"""
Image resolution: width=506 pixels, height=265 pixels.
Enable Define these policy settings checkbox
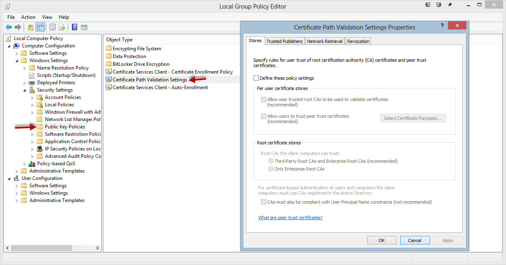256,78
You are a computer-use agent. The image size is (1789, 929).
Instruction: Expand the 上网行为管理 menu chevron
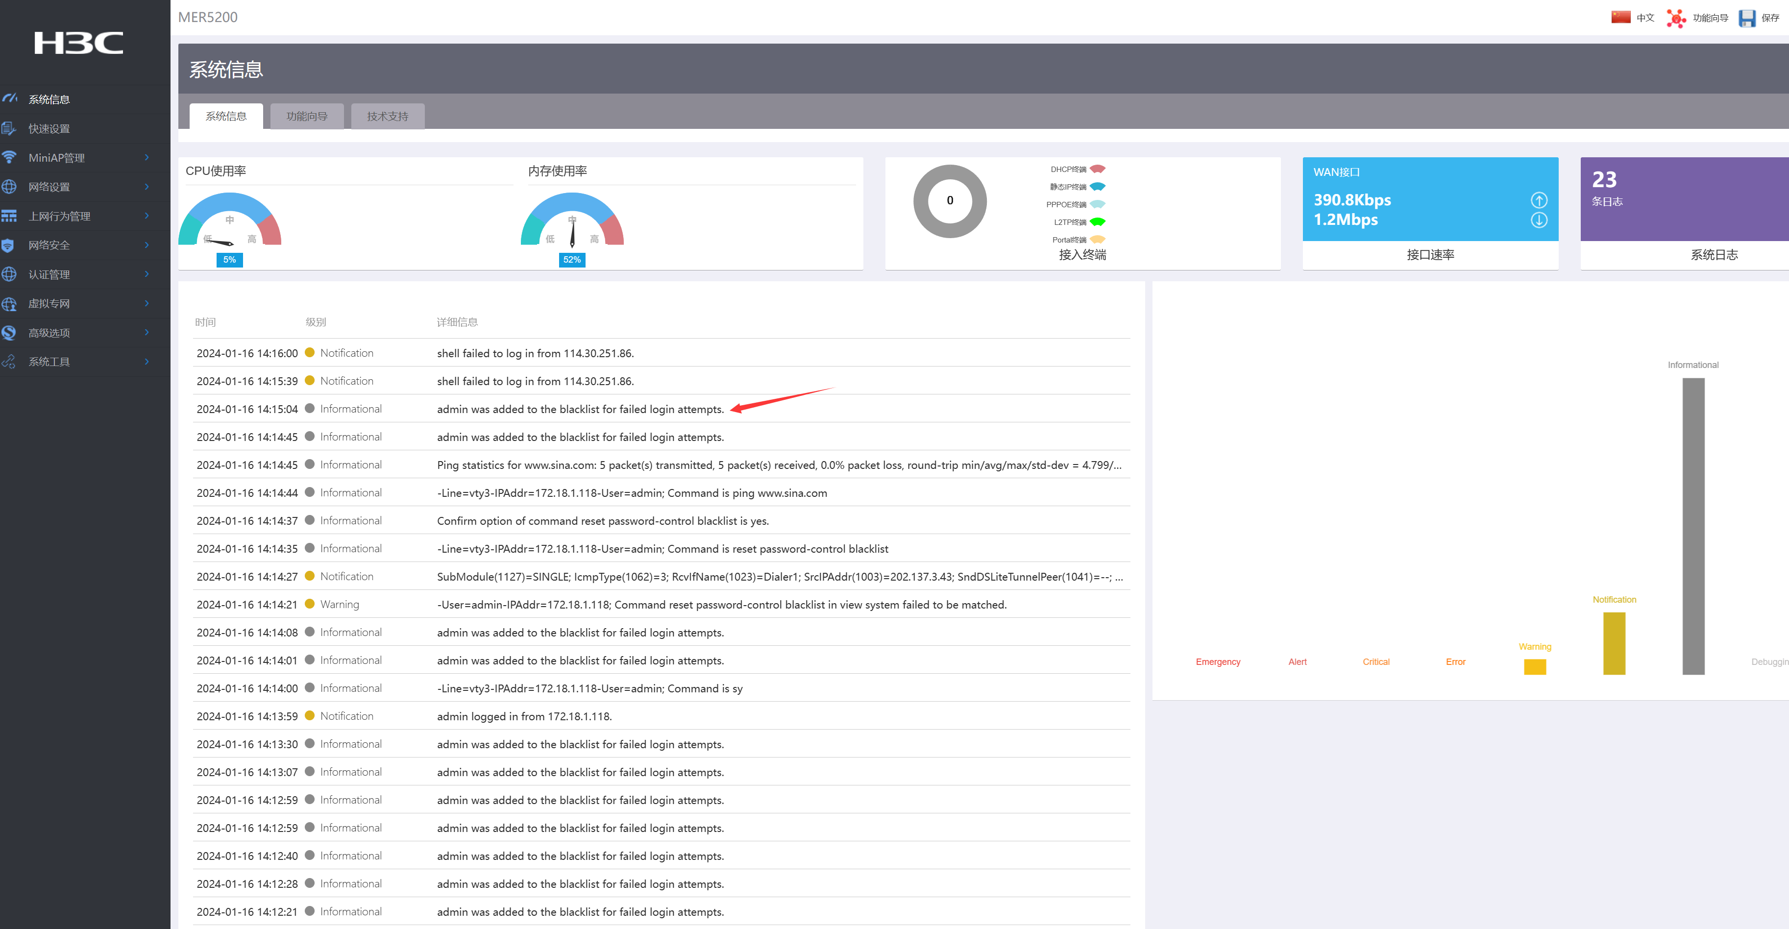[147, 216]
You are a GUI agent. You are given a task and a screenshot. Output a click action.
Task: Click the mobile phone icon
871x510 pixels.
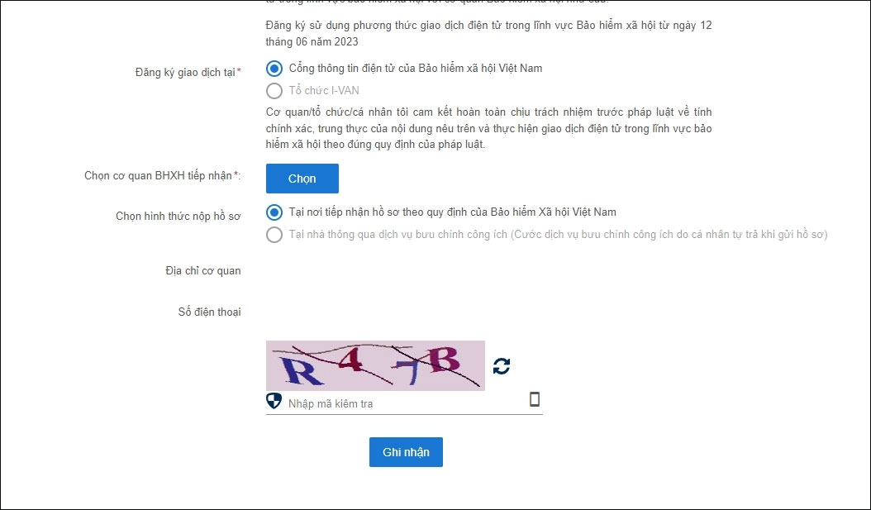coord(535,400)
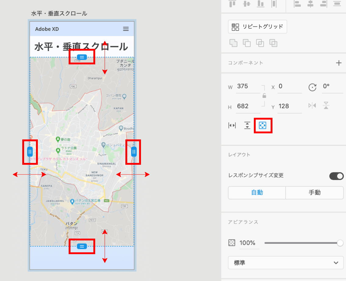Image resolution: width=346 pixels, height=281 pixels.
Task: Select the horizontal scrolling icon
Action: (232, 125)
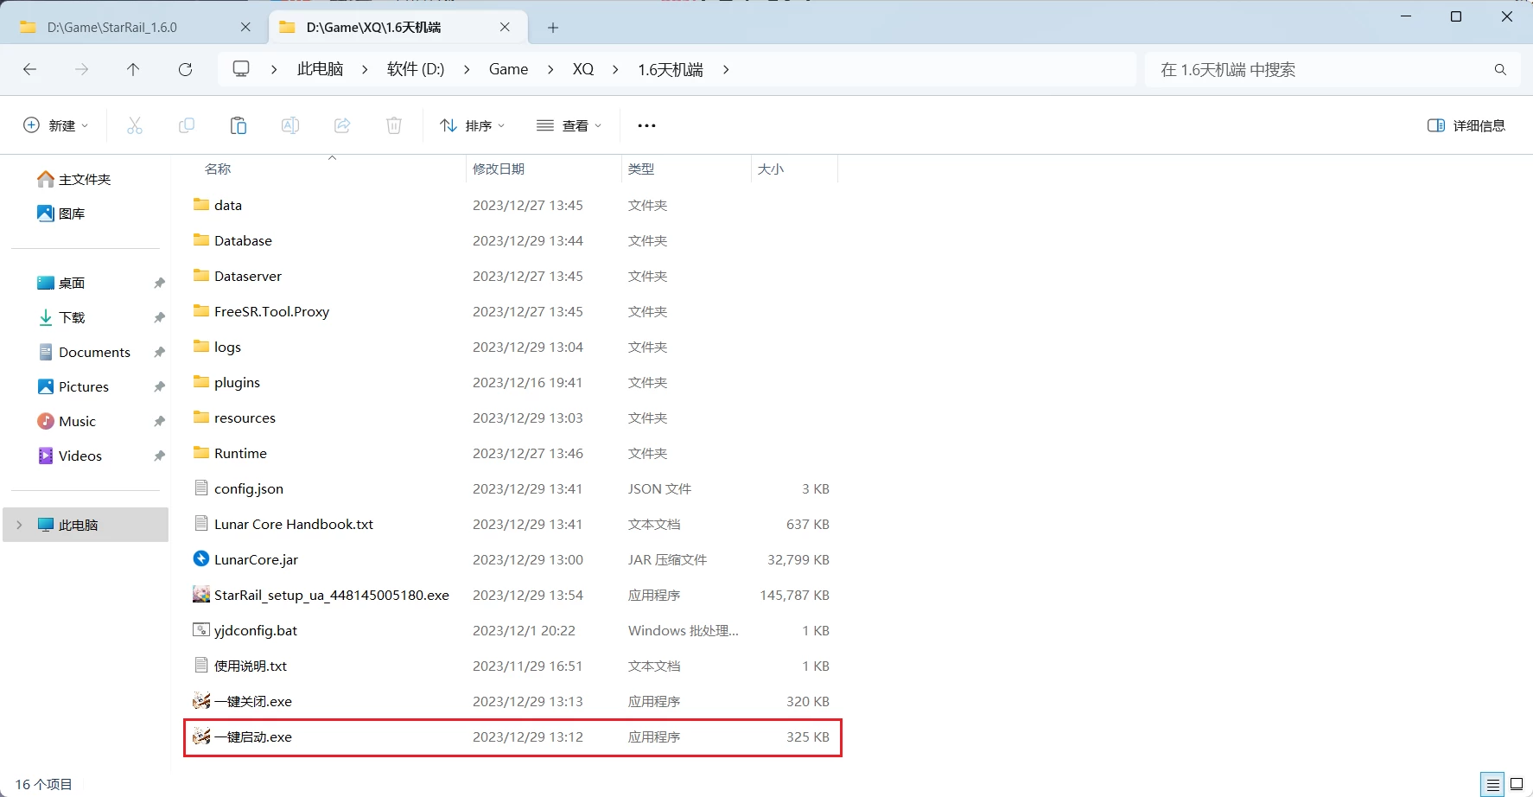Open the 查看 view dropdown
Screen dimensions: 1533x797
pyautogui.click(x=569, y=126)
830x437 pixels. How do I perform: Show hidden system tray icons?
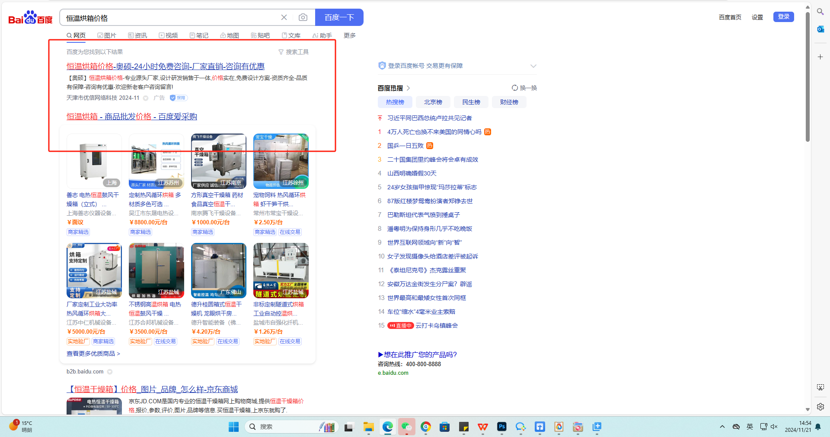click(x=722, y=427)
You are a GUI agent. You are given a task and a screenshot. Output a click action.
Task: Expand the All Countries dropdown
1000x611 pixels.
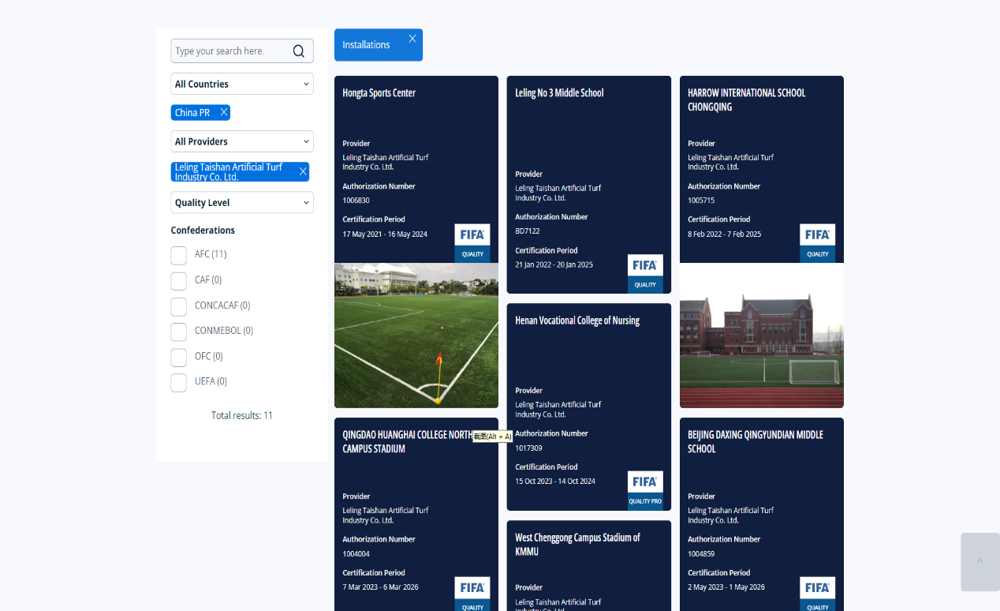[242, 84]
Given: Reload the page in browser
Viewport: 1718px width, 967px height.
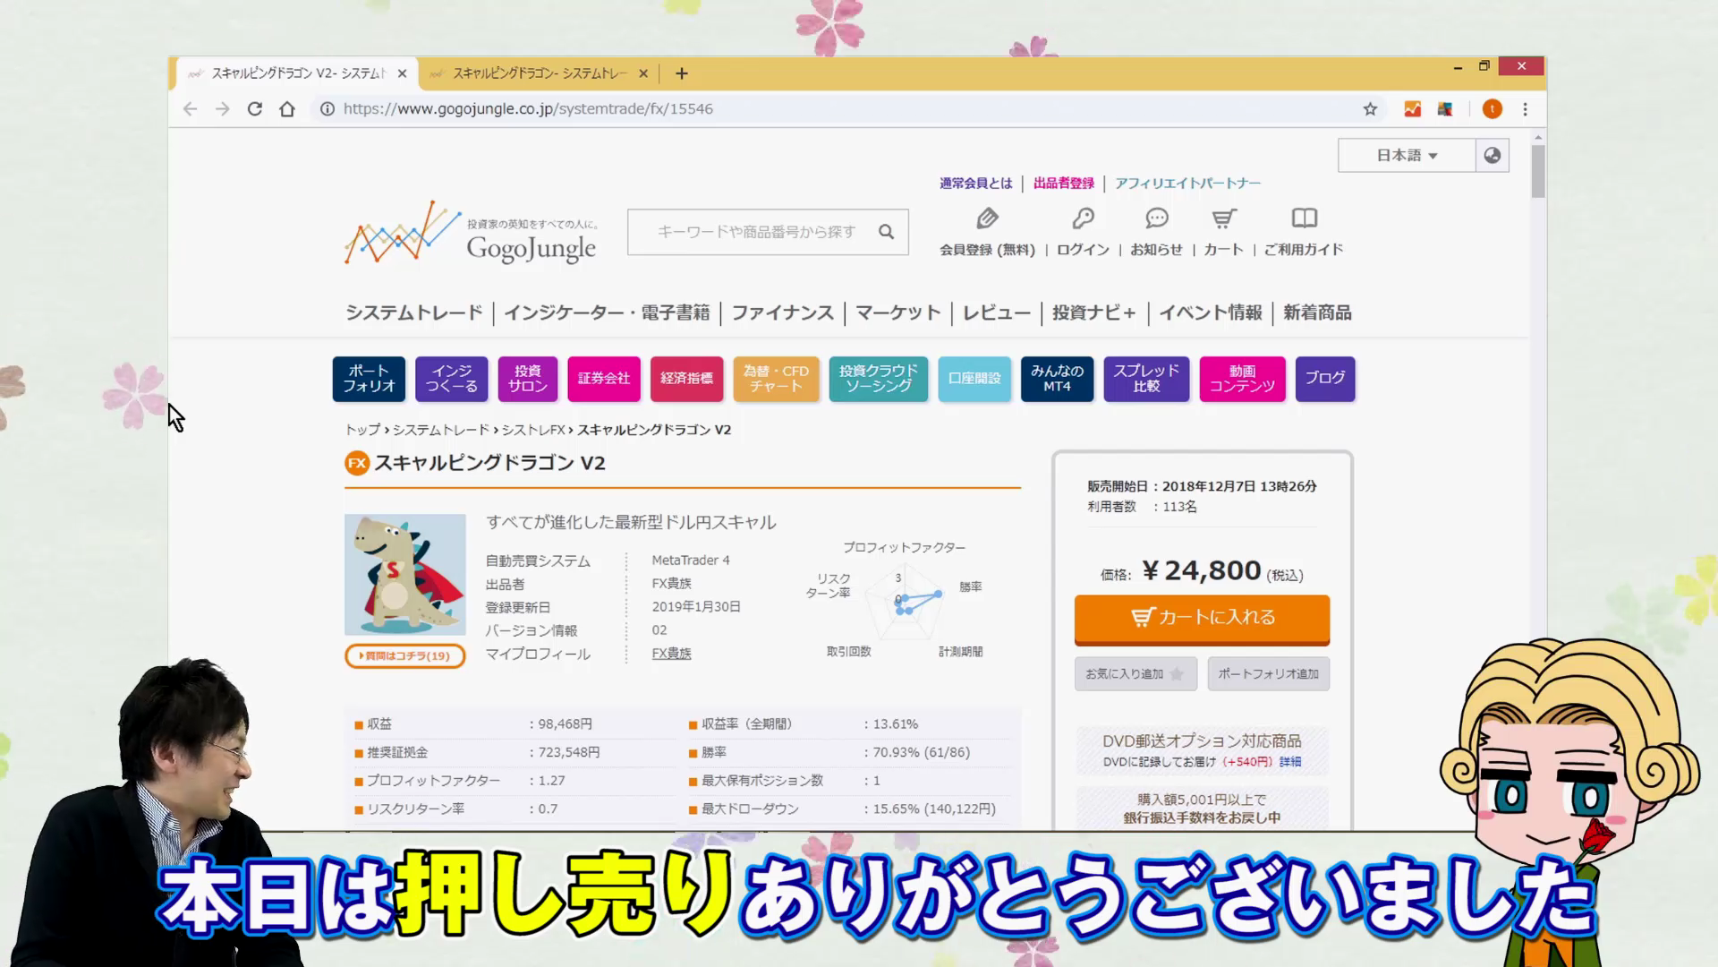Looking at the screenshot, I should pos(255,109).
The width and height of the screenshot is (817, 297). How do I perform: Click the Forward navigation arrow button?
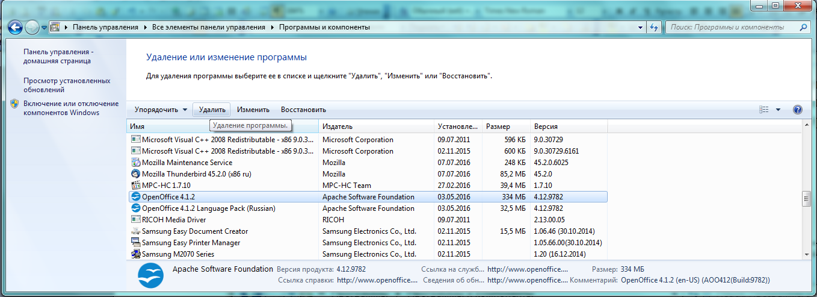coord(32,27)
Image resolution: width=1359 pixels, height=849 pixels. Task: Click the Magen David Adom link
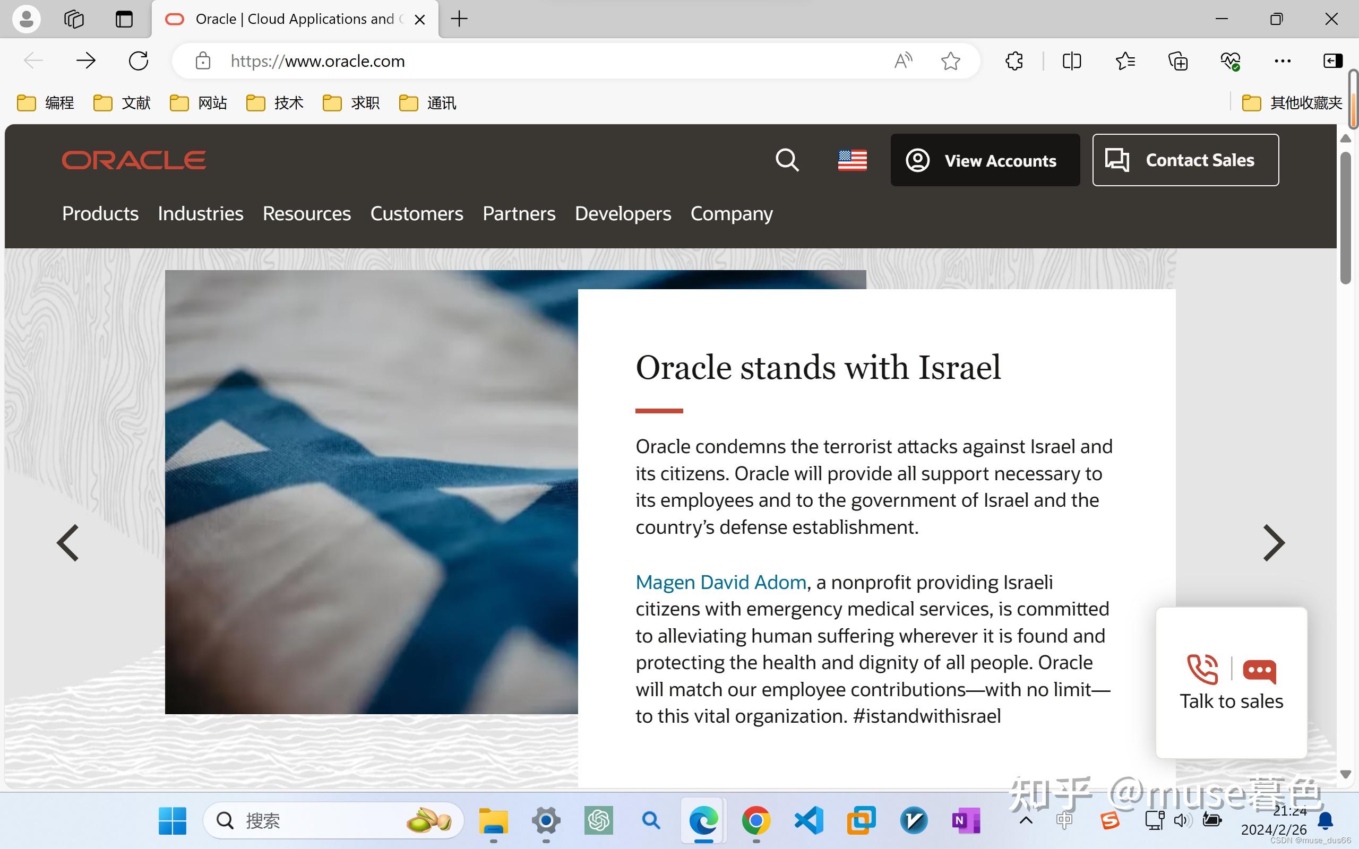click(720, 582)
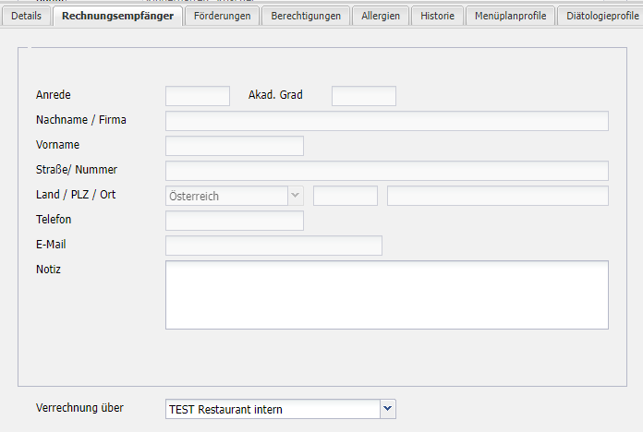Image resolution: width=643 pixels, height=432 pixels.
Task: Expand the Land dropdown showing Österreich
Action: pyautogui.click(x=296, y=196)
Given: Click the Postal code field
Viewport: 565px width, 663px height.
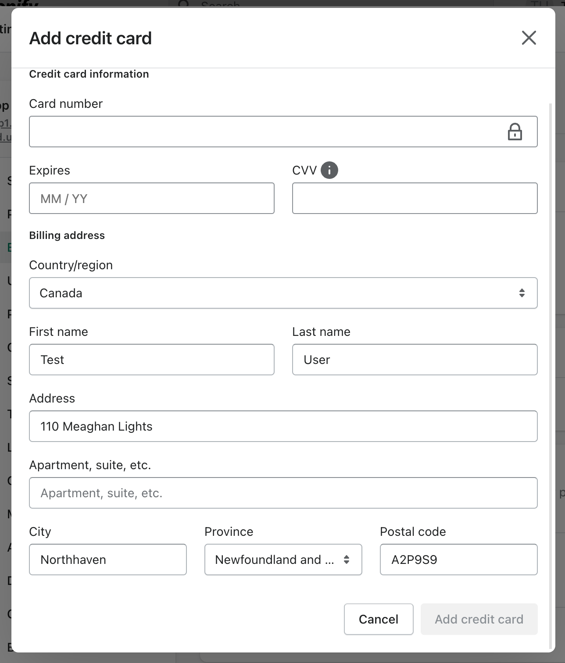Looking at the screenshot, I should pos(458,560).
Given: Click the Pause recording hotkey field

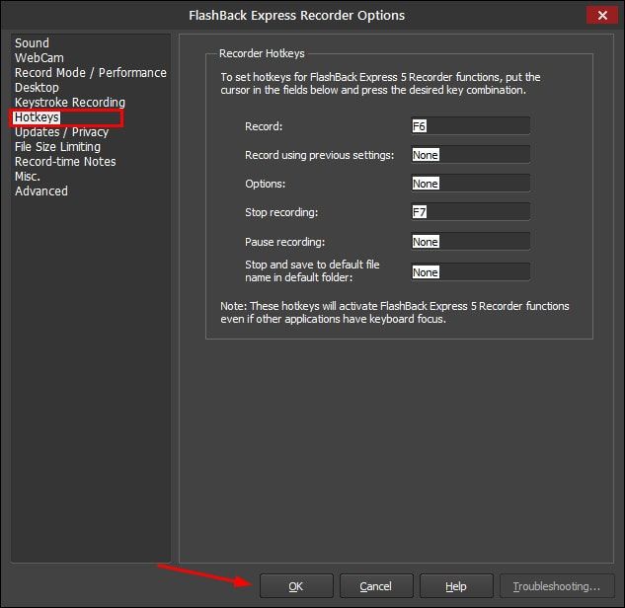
"""
● Prompt:
Arrange every line of the rows above as a Markdown table with the columns "No." and "Line", numbering the lines in order and skipping any blank ones. Leave the pictures out of your answer.

● Exercise solution:
| No. | Line |
|---|---|
| 1 | Image resolution: width=506 pixels, height=265 pixels. |
| 2 | Enable Define these policy settings checkbox |
| 3 | 256,78 |
| 4 | You are a computer-use agent. The image size is (1789, 929). |
| 5 | Instruction: Expand the 上网行为管理 menu chevron |
| 6 | [147, 216] |
| 7 | You are a GUI agent. You are given a task and a screenshot. Output a click action. |
| 8 | Task: Click the mobile phone icon |
| 9 | 871x510 pixels. |
| 10 | coord(535,400) |
| 11 | Image resolution: width=346 pixels, height=281 pixels. |
| 12 | Task: Select the horizontal scrolling icon |
| 13 | Action: (232, 125) |
| 14 | Open the 查看 view dropdown |
| 15 | Screen dimensions: 1533x797 |
| 16 | pyautogui.click(x=569, y=126) |
| 17 | 830x437 pixels. How do I perform: Show hidden system tray icons? |
| 18 | click(x=722, y=427) |
| 19 | You are a GUI agent. You are given a task and a screenshot. Output a click action. |
| 20 | Task: Expand the All Countries dropdown |
| 21 | 1000x611 pixels. |
| 22 | [242, 84] |
| 23 | Given: Reload the page in browser |
| 24 | Viewport: 1718px width, 967px height. |
| 25 | Looking at the screenshot, I should pos(255,109). |
| 26 | The width and height of the screenshot is (817, 297). How do I perform: Click the Forward navigation arrow button? |
| 27 | coord(32,27) |
| 28 | Image resolution: width=1359 pixels, height=849 pixels. Task: Click the Magen David Adom link |
| 29 | click(720, 582) |
| 30 | Image resolution: width=643 pixels, height=432 pixels. |
| 31 | Task: Expand the Land dropdown showing Österreich |
| 32 | Action: pyautogui.click(x=296, y=196) |
| 33 | Given: Click the Postal code field |
| 34 | Viewport: 565px width, 663px height. |
| 35 | Looking at the screenshot, I should pos(458,560). |
| 36 | Given: Click the Pause recording hotkey field |